ToutEduc : Quelles leçons l'Ecole peut-elle en tirer ? 

Gilles Dowek : Cela dépend beaucoup des personnes. Certains enseignants avaient, avant le confinement, une certaine appétence pour les techniques de l'information, d'autres pas du tout. Ils se félicitaient de la loi qui interdisait le portable et les tablettes à l'école. Ils pensaient que ces outils détournaient les élèves du savoir, qu'ils étaient justes bons pour envoyer des SMS pendant la classe ou regarder des films pornographiques à la récréation. La loi est toujours en vigueur d'ailleurs, et on se plaint que tous les élèves ne soient pas convenablement équipés en téléphones et en tablettes. Ce paradoxe devrait amener à se poser des questions, et les discours technophobes devraient changer ... un peu.

ToutEduc : Faut-il craindre ou espérer que les enseignants se trouvent mis en concurrence avec certains de leurs collègues qui ont leur chaîne sur Youtube ?

Gilles Dowek : C'est une question qui a été beaucoup débattue au moment de la montée en puissance des MOOC. Le risque est réel, mais minime. Et puis, dans tous les métiers, chacun est évalué. Le boulanger dont le pain est moins bon que celui de son voisin doit revoir sa recette, ou modifier son modèle économique. Que les enseignants soient un peu plus évalués est plutôt une bonne chose, si cette évaluation ne sert pas à les sanctionner, mais les aide à évoluer : chacun devrait être curieux de voir comment travaille son collègue dans la salle de classe d'à côté, pour trouver des idées d'amélioration de son propre cours. Pour ma part, je préférerais cependant que les cours soient mis en ligne sur le portail du lycée plutôt que sur Youtube.

ToutEduc : Le risque est pourtant de voir un enseignant vedette éclipser les autres, et l'offre d'enseignement se réduire.

Gilles Dowek : C'est aussi ce qu'on a pensé en Italie lorsque les disques microsillons ont été mis sur le marché. Chaque petite ville avait alors son opéra, avec des cantatrices de niveau inégal. Et les amateurs ont pu préférer le disque d'une diva plutôt que le spectacle local. Quelques opéras de province ont fermé, quelques chanteuses ont dû changer de métier, mais l'opéra y a, au total, gagné en qualité et en diversité...

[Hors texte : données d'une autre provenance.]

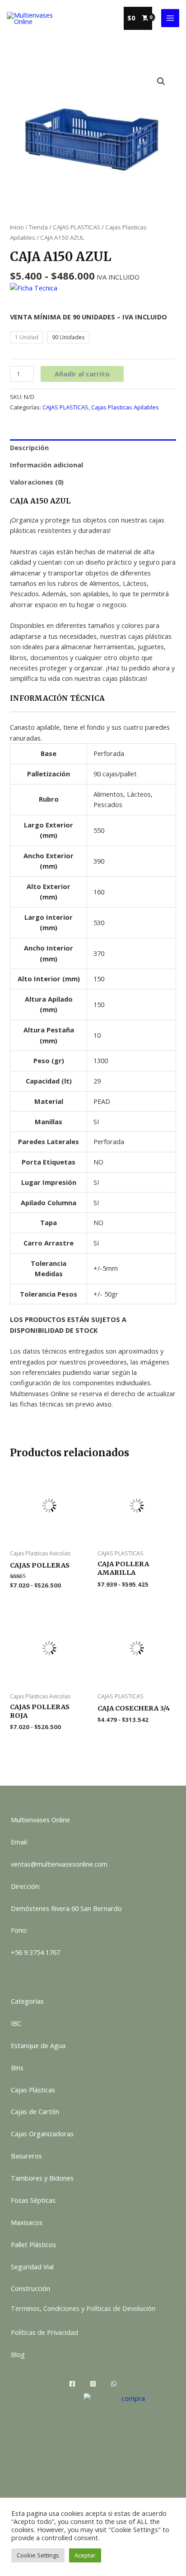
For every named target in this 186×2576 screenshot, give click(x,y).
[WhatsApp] (114, 2384)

ToutEduc : A quelles conditions l'évolution pourrait-elle être positive pour l'école ?

Gilles Dowek : Il faudra veiller à la qualité des objets informatiques. Travailler sur tablette ou sur un grand écran, ce n'est pas la même chose. Pendant la crise sanitaire, on pare au plus pressé, avec les outils dont on dispose, mais il faudra penser à plus long terme quand l'épidémie sera vaincue.

ToutEduc : Et que penser des limites des outils institutionnels ? Beaucoup d'enseignants ont préféré Discord à l'ENT ou au système proposé par le CNED... N'aurait-il pas mieux valu développer un seul ENT, puissant, plutôt que de voir chaque Région tenter d'imposer le sien ?

Gilles Dowek : En informatique, le gagnant ramasse souvent toute la mise. Il n'est donc pas nécessaire de développer des outils différents dans chaque lycée ou dans chaque académie. En revanche, il faut que l'Éducation nationale reste maîtresse du cahier des charges de ces outils, mais pas nécessairement de sa réalisation.

ToutEduc : Mais si on la confie au privé, le risque est de voir un géant de l'informatique, un Google, un Microsoft ou un Apple, qui ont une longueur d'avance et des moyens considérables l'emporter.

Gilles Dowek : L'important, c'est que l'Etat garde la main sur le cahier des charges, notamment en ce qui concerne la sécurité et la confidentialité, et que soient respectées les cinq conditions que j'énonçais au début de notre entretien, liberté de choix de l'utilisateur, publication du code source, souveraineté dans le choix des usages, sur le stockage et l'utilisation des données, garanties qu'elles ne soient pas détournées...

ToutEduc : Vous allez susciter la polémique.

Gilles Dowek : Le risque d'une polarisation du débat entre les Jacobins pour qui l'Education nationale doit tout maîtriser et les partisans du laisser faire est réel. Il faut trouver une position d'équilibre entre deux extrêmes, un chemin de crête.